### Extract
====

Building Production-Ready Spring Boot Microservices: Lessons from Scaling to Millions

Question

Building Production-Ready Spring Boot Microservices: Lessons from Scaling to Millions

calendar_todayFeb 11 • schedule5 min read

Introduction

Over the past several years working in e-commerce, I've architected and scaled microservices handling millions of customer requests daily, including platforms processing over $100M in transactions. In this article, I'll share practical patterns for building Spring Boot microservices that can handle production scale.

This isn't theory—these are battle-tested approaches proven under real-world load.

1. Service Boundaries and Domain-Driven Design

The biggest mistake teams make is creating microservices that are too granular or tightly coupled.

Key principle: Each service should own a complete business capability.

// ❌ BAD: Services that are too granular
CustomerNameService
CustomerAddressService

// ✅ GOOD: Services that own complete domains
CustomerProfileService // owns all customer identity/profile data
SubscriptionService    // owns subscriptions, benefits, rewards

When building a subscription platform, a SubscriptionService should own the complete domain: enrollment, benefits tracking, payment integration, and conversions. This prevents the "distributed monolith" where you call 10 services for one operation.

2. Handling Distributed Transactions with Saga Pattern

At scale, distributed transactions become your enemy. Here's the orchestration approach:

@Service
public class SubscriptionEnrollmentOrchestrator {
    
    @Transactional
    public EnrollmentResult enrollMember(EnrollmentRequest request) {
        // Step 1: Validate customer (synchronous)

====

### Material
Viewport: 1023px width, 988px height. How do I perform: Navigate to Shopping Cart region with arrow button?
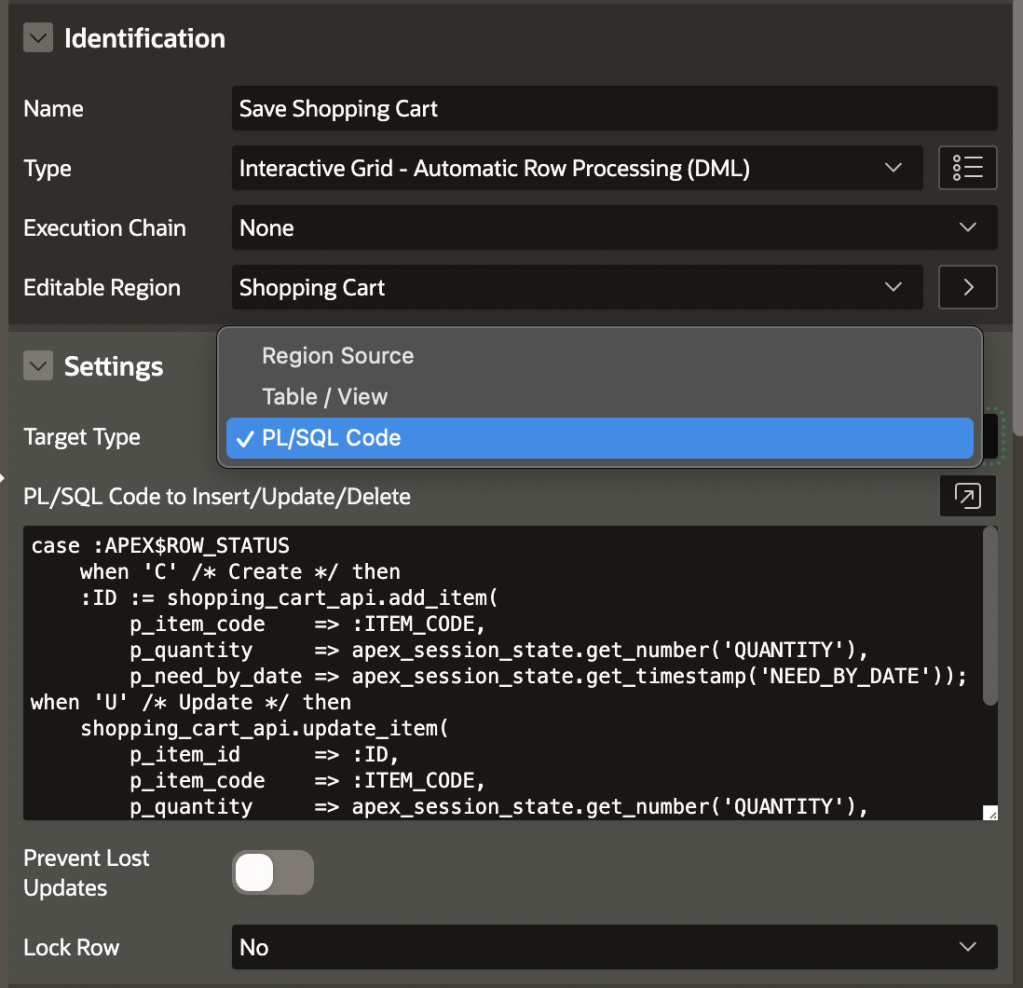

====

### Your goal
In the Spring Boot article, the sentence starting "When building a subscription platform" says what a SubscriptionService should own. List each of those things. The listing plays no part in what follows here.

### Reply to the task
- Enrollment
- Benefits tracking
- Payment integration
- Conversions